To uncover new pathways that are important for skeletal muscle stem cell aging, we performed multiomics profiling, including transcriptomics, DNA methylomics, proteomics, and metabolomics on quiescent muscle stem cells from young and old mice. Our goals were to discover pathways that have been overlooked by isolated profiling approaches and to gain insight into which changes are causal, compensatory, correlational, and consequential. In our work, we found that glutathione metabolism is a key pathway of muscle stem cell aging that involves a compensatory feedback loop. Follow-up experiments showed that old muscle stem cells actually form a dichotomy between glutathione-high muscle stem cells and glutathione-low muscle stem cells. RNA-Seq showed that glutathione-high old muscle stem cells are able to synthesize adequate glutathione and thus compensate adequately for oxidative stress with increased glutathione turnover, while glutathione-low old muscle stem cells have failed to compensate for oxidative stress metabolically and instead show increased inflammatory signaling. Overall design: C57BL/6 male mice were used at two ages: young (4 months) and old (22 months). Quiescent muscle stem cells were isolated from limb muscles by FACS (CD45- CD31- Sca1- VCAM+) and immediately used for analysis. Each replicate represents the muscle stem cells from a single animal. There are 4 replicates in each group.

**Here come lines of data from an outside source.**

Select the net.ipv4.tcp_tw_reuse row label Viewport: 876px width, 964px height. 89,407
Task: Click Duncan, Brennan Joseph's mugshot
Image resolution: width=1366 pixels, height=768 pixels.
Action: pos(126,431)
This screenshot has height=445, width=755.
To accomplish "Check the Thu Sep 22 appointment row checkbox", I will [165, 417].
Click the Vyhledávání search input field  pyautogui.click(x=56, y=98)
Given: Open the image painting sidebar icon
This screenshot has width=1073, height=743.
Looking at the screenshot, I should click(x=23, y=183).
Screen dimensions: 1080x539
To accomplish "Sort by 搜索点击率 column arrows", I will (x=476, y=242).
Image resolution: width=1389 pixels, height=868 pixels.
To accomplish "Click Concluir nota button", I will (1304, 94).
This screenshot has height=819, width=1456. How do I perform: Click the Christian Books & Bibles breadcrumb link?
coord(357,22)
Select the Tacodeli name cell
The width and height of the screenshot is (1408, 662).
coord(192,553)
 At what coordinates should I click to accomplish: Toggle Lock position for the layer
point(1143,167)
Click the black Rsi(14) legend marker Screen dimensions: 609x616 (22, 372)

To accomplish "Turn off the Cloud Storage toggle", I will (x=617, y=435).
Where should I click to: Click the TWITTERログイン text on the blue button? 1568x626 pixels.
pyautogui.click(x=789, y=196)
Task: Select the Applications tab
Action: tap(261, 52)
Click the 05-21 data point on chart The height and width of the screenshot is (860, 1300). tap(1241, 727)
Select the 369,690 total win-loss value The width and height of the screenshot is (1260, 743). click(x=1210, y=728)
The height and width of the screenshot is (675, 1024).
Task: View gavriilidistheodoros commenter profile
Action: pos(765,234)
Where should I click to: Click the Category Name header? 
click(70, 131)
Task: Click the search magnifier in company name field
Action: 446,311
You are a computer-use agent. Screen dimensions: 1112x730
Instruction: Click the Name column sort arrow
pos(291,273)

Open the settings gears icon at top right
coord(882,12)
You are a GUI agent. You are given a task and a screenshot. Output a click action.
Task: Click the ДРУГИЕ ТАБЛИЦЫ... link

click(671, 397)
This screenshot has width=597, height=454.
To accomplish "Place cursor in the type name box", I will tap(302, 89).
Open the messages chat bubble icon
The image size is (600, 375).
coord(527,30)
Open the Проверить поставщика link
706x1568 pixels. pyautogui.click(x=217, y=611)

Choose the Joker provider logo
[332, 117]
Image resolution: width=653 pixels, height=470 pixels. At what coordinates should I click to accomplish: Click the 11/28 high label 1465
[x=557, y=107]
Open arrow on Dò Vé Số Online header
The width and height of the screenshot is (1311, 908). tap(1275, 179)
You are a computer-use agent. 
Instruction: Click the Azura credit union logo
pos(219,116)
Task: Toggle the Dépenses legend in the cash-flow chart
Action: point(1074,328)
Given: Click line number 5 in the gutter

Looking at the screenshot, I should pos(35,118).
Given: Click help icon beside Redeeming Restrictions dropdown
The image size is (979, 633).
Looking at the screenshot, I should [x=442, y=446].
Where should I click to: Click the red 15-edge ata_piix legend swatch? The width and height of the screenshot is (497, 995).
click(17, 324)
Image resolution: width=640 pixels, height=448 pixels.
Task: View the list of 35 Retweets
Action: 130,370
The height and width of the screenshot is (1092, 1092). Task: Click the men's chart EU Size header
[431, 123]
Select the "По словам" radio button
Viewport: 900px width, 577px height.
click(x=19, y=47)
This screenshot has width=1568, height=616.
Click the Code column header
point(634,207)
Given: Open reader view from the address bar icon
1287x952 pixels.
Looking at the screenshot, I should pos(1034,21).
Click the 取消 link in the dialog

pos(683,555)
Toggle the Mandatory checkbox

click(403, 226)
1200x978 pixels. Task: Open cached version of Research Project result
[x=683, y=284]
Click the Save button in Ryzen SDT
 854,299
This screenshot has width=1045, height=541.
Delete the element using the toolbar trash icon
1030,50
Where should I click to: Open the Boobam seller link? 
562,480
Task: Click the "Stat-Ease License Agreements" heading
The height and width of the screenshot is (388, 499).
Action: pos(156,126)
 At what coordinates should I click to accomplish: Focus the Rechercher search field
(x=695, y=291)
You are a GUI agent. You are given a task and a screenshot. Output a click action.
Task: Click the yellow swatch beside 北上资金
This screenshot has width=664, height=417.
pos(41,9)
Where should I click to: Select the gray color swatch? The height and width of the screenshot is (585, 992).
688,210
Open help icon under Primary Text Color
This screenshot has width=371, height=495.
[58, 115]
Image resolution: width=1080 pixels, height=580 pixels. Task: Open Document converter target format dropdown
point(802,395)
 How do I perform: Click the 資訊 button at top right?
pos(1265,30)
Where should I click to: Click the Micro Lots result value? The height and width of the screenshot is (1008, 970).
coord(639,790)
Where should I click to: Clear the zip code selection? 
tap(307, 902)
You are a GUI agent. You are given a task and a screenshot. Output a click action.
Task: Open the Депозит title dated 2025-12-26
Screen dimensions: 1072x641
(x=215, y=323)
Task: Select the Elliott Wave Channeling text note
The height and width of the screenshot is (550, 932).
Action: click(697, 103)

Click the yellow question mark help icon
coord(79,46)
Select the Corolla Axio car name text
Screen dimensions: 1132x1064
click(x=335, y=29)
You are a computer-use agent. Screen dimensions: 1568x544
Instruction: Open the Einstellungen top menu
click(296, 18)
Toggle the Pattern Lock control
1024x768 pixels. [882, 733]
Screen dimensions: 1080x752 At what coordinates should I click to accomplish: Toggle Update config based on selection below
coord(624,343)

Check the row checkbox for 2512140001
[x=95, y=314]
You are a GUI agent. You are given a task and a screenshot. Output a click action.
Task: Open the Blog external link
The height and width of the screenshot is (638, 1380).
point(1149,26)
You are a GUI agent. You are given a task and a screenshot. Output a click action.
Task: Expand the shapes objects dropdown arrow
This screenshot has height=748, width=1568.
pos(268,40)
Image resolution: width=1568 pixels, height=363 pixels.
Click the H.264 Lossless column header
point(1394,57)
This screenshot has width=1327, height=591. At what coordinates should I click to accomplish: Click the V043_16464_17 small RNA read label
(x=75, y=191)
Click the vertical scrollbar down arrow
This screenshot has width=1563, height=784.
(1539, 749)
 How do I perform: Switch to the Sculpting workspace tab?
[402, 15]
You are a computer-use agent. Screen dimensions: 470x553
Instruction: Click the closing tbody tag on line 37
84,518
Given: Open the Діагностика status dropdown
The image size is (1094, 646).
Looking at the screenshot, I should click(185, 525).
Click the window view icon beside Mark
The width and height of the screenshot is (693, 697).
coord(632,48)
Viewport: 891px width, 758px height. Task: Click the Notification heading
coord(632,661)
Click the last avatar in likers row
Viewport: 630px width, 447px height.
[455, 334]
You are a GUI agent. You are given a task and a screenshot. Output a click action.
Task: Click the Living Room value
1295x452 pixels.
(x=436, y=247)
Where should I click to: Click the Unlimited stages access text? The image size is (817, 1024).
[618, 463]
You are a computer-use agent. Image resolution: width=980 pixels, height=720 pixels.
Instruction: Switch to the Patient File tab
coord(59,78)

为探明调控骨骼肌干细胞衰老的关键新通路，我们对年轻与老年小鼠的静息态肌肉干细胞开展了多组学谱分析（multiomics profiling），涵盖转录组学、DNA甲基化组学、蛋白质组学与代谢组学。本研究旨在发掘单一组学分析手段所遗漏的通路，并阐明哪些变化属于因果性、代偿性、相关性与后果性改变。 研究发现，谷胱甘肽代谢是肌肉干细胞衰老的关键通路，其涉及代偿性反馈环路。后续实验表明，老年肌肉干细胞实际上呈现二分特征，可分为高谷胱甘肽肌肉干细胞与低谷胱甘肽肌肉干细胞两类。RNA测序（RNA-Seq）结果显示，高谷胱甘肽老年肌肉干细胞可合成足量谷胱甘肽，通过增强谷胱甘肽周转充分代偿氧化应激；而低谷胱甘肽老年肌肉干细胞无法在代谢层面代偿氧化应激，反而呈现炎症信号通路活化增强的表型。 整体实验设计：选用C57BL/6品系雄性小鼠，设置两个年龄组：年轻组（4月龄）与老年组（22月龄）。通过荧光激活细胞分选术（FACS）从四肢肌肉中分离静息态肌肉干细胞，分选标记为CD45⁻ CD31⁻ Sca1⁻ VCAM⁺，并立即用于后续分析。每个生物学重复取自单只小鼠的肌肉干细胞，每组设置4个生物学重复。